Economic Events to Watch Today
Let’s took at these fundamentals
EUR/USD – Daily Analysis
The EUR/USD currency pair is moving on the un-safe track, hit the lowest level of two years during the Wednesday. The pair could hit the level of 1.09 if the European Central Bank (ECB) President Draghi covers his last decision regarding restarting the bond-buying plan.
As of writing, the EUR/USD currency pair currently trading at1.0962, having hit the low of 1.0942 during the earlier Asian hours.
As we know, the EUR currency ended at the lowest level at 1.0942 on Wednesday, the lowest point since May 2017. Also, the Greenback was found on the buying track, presumably due to the increased in United States treasury yields.

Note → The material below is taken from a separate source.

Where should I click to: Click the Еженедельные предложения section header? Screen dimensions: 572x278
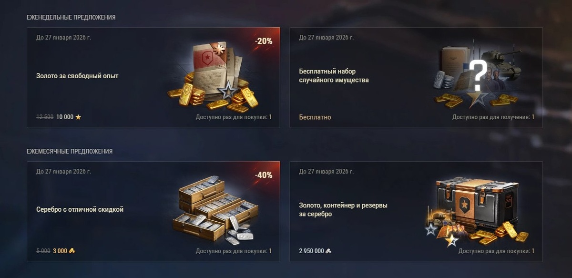[x=71, y=17]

It should be noted, the United States’ ten-year treasury yields increased almost 8-basis points. That happened despite a formal impeachment inquiry of the United States President Donald Trump.
Today, all of the eyes stay in the ECB President Mario Draghi’s speech, which is scheduled to happen at the European Systemic Risk Board annual conference in Frankfurt at 13:30 GMT.
The central bank cut on September 19 easing by ten-basis points to 0.50% and published a Q.E. program, which will start from November 1.
Daily Support and Resistance
Pivot Point 1.1009
EUR/USD – Trading Tips
The EUR/USD pair has already violated the symmetric triangle pattern which was extending its support around 1.1000 area. On the lower side, the single currency Euro may find support at 1.0950, where the violation of this level can drive further bearish trends until 1.085. Consider staying bearish below 1.0940 area today.
USD/JPY – Daily Analysis
A day before, the USD/JPY closed at 107.768 after placing a high of 107.881. The USD/JPY pair was high onboard due to Strong USD and its increased demand on Wednesday.
The release of the summary transcript by US Justice Department, related to the telephonic conversation between the President of the US and Ukrainian President showed that Trump did not violate any laws. That helped to ease political tensions that arose due to President’s Impeachment announced by house speaker Nancy on Tuesday.
This news helped to decrease the political tension and increase the demand for U.S. Dollar in the market made the USD/JPY pair to rise sharply.
At the same time, Trump announced in a joint press conference with the Prime Minister of Japan, Abe, that Japan and the United States had reached a trade deal. He also said that the trade deal between the U.S. & China regarding prevailing trade war could happen soon. He also mentioned that China was making big agricultural purchases from the United States.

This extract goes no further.